A los dieciocho años ya era madre de dos niñas, que ni buscó, ni deseó: vinieron. A su alrededor solo se hablaba de la gran guerra y de la opresión. Empezó a soñar con América, país donde las mujeres tenían libertad para casarse con quien quisieran, iban a las escuelas, opinaban, eso era lo que anhelaba y no la sumisión. Ideó una estrategia para salir de su cautiverio: aprendió a sisar. Se había ganado la confianza de su marido. Nunca se había enfrentado a él, sabía callar, escuchar y asentir. Con cada pago, se quedaba con una parte, para su objetivo. En ocasiones revisaba los bolsillos del pantalón de su marido, guardándose algunas monedas. Deseaba con toda su alma volver a sentir sus alas.

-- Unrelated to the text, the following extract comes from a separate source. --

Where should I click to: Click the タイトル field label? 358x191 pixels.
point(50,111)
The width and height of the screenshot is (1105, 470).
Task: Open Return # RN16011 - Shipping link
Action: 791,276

Volvía  a temblar y no era de frío. El recuerdo de su huida le producía una tremenda  angustia. Había tomado la decisión más difícil, la más dura, quizá la más radical de su vida. La guerra,  la continua amenaza a su pueblo judío, así como el deseo  de querer seguir sabiendo, le hacía buscar  salidas a esa vida impuesta.

Esa mañana de abril, la de su marcha, le dijo a Azarías que necesitaba  ir a la ciudad. Quería comprar tela para  hacerles  a las niñas unos vestidos nuevos para la Pascua. Azarías llevaba un tiempo viéndola algo más contenta, y le dio una suma de dinero importante, “cómprate algo para ti también, quiero presumir de mujer guapa” le dijo guiñándole un ojo. Después, se acercó a sus hijas y les dio un beso en la frente, mientras repetía para sus adentros las mismas palabras de su padre: “Con él estaréis bien, no os faltará de nada”. Cogió el dinero y se marchó. De esa forma, para siempre. Dejando atrás, las guerras, las familias, las contradicciones…

No tenía ni la más remota idea de lo que le podía deparar la vida en Nueva York… pero por primera vez en su vida se sentía una mujer libre, capaz de tomar sus propias decisiones y eso le daba unas fuerzas infinitas para enfrentarse a lo que la vida le fuera a ofrecer.